Voilà l’exemple type quand on ne représente que l’ombre de soi même …
Arrivée en tête devant la CFDT, l’Unsa et FO, la CGT n’a recueilli que 58.000 voix sur près de 5,4 millions d’inscrits !
Cette élection devrait être invalidée par manque de votant ..!!!
d’accord avec vous. Comment parler de représentativité après un pareil score ? Non seulement, le financement de la CGT sera assuré par l’impôt de tous mais ce syndicat politisé continuera à user de son pouvoir de nuisance au sein d’entreprises dont les travailleurs ne l’ont pas mandaté ! On nous parlera ensuite de DEMOCRATIE !
Malgré une abstention record traduisant un rejet manifeste de ces syndicats et leur idéologie, leurs représentants vont siéger dans les branches, commissions paritaires et prud’hommes.

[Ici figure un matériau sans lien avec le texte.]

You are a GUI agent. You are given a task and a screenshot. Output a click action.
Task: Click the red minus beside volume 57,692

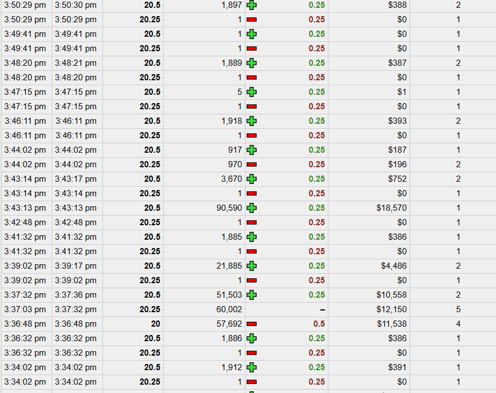tap(252, 324)
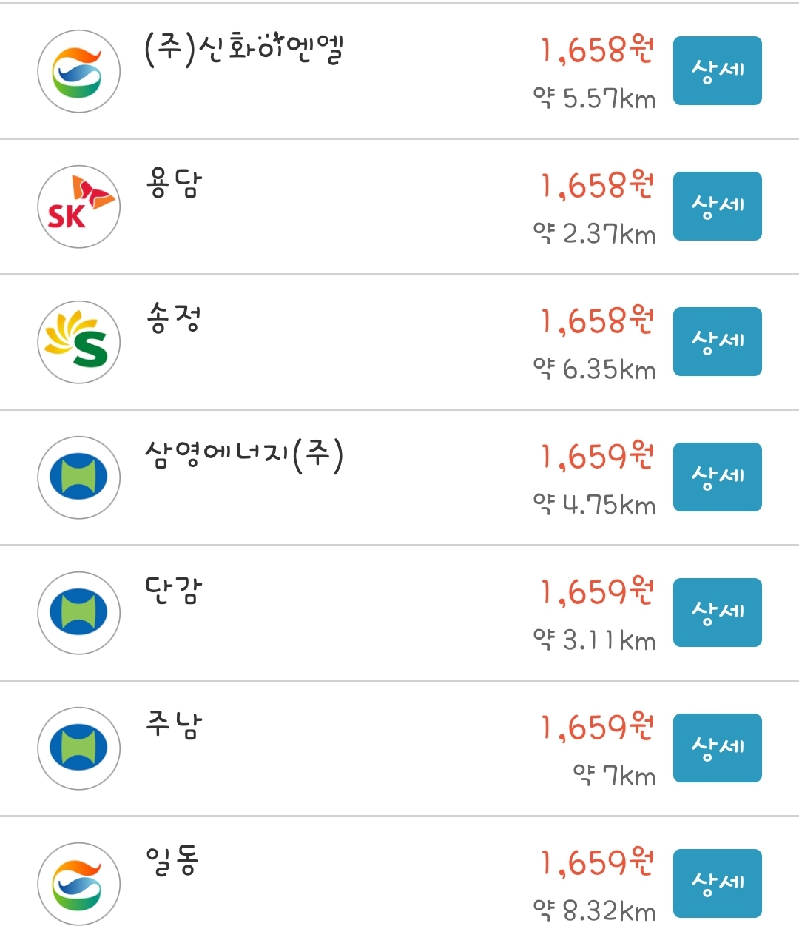Open 상세 details for (주)신화이엔엘
The image size is (799, 946).
[718, 71]
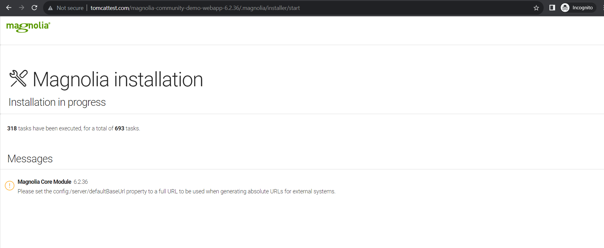The width and height of the screenshot is (604, 248).
Task: Click the browser back arrow
Action: [9, 8]
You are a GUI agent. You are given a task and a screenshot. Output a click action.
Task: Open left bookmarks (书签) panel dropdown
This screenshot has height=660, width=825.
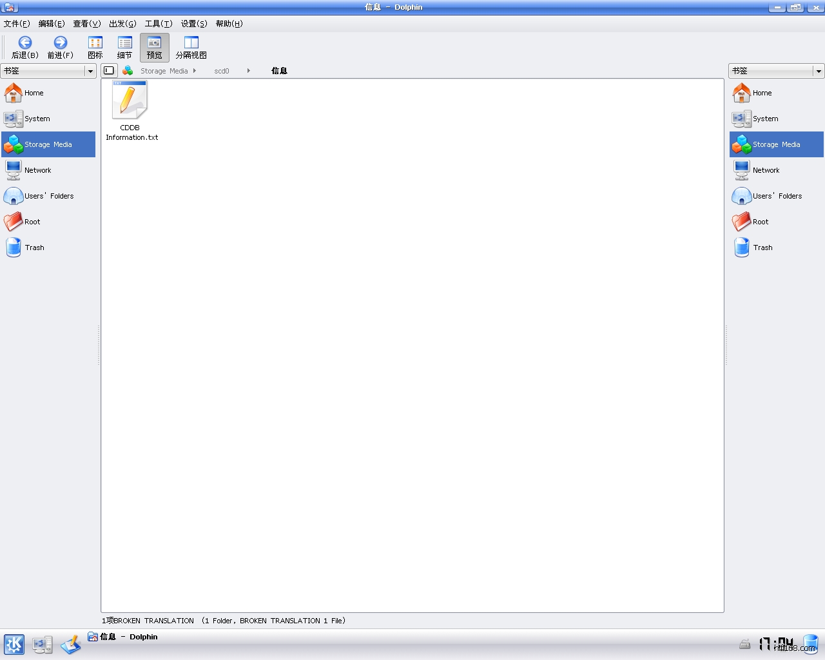(x=90, y=71)
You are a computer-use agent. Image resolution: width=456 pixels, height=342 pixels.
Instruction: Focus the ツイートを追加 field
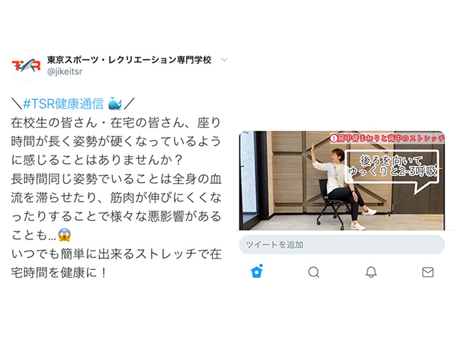[342, 244]
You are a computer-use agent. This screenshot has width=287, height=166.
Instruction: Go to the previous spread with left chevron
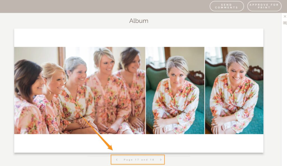click(117, 160)
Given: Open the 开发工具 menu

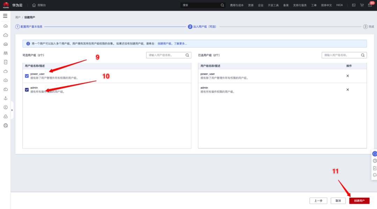Looking at the screenshot, I should click(273, 5).
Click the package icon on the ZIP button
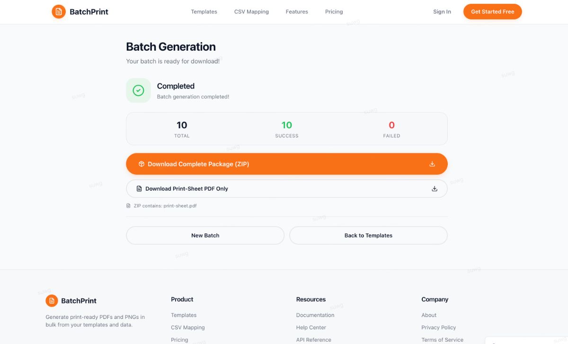 pyautogui.click(x=142, y=163)
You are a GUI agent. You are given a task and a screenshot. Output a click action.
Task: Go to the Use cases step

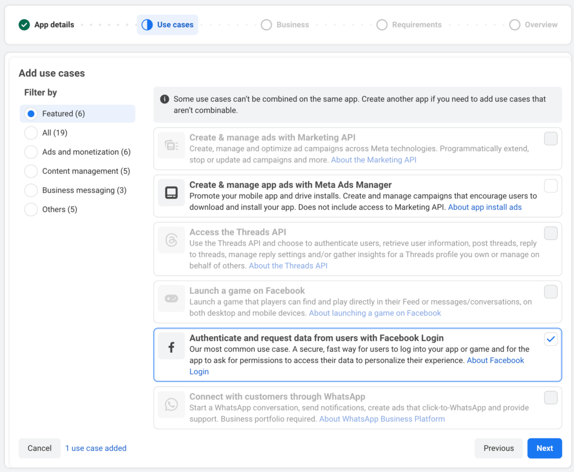pyautogui.click(x=168, y=25)
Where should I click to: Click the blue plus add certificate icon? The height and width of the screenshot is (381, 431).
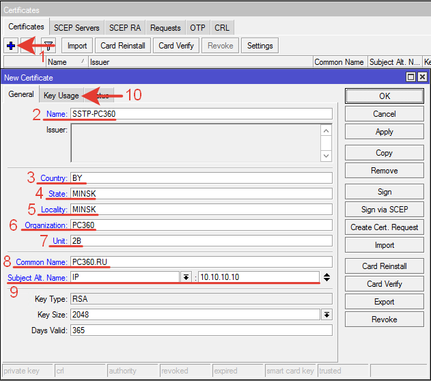point(11,46)
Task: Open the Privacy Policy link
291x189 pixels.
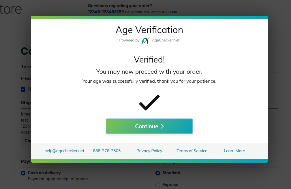Action: pyautogui.click(x=149, y=151)
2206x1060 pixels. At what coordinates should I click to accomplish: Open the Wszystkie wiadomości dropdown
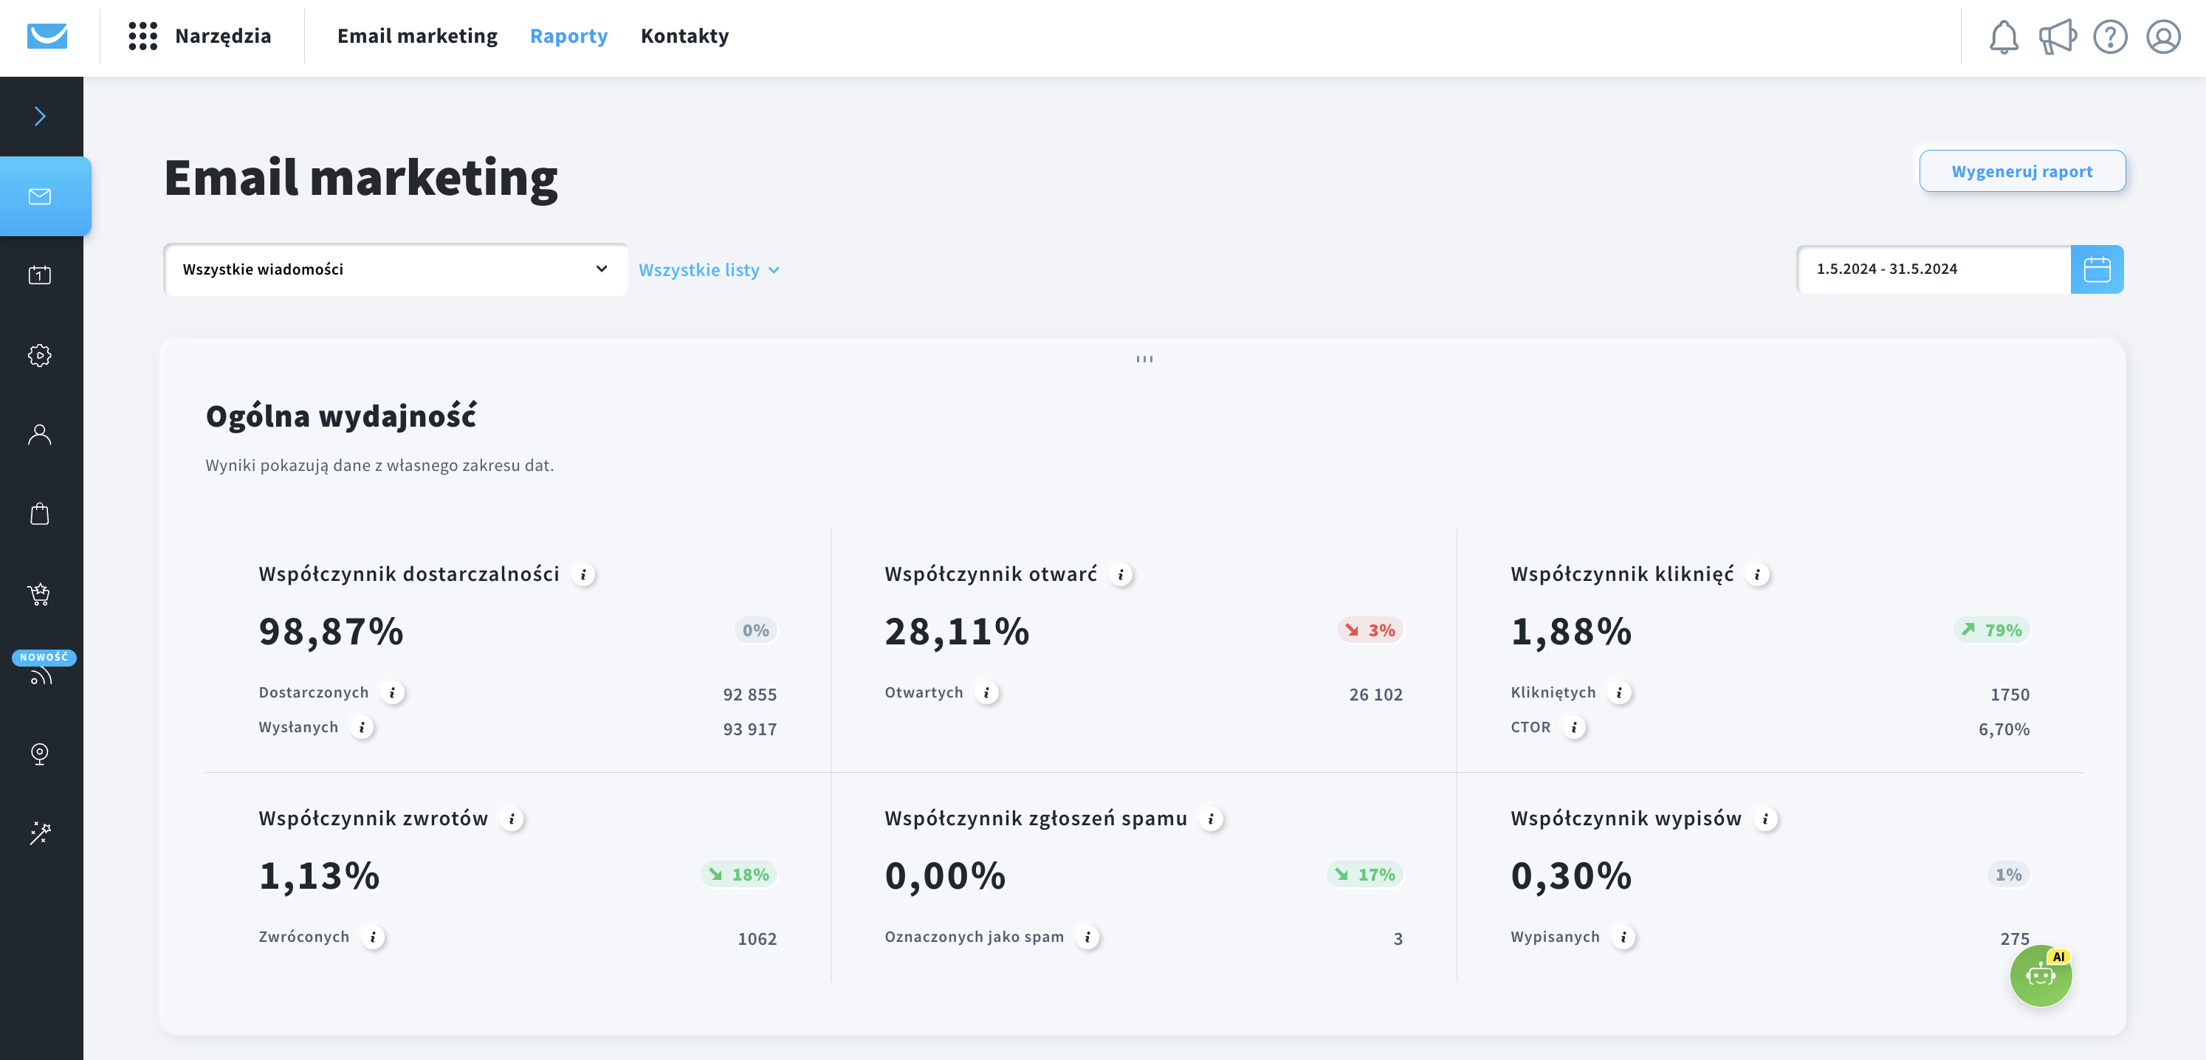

Leur haine viscérale du patronat va se traduire par le rejet systématique de tout accord, le refus dogmatique de tout compromis et la condamnation automatique de tous les patrons sans nuance et appréciation du contexte.
Dans certaines élections, celui qui n’atteint pas un certain pourcentage est éliminé. Pourquoi cette règle ne s’applique-t-elle pas pour les élections des représentants du personnel ? Quand on recueille 1% des inscrits, qui peut-on prétendre représenter ?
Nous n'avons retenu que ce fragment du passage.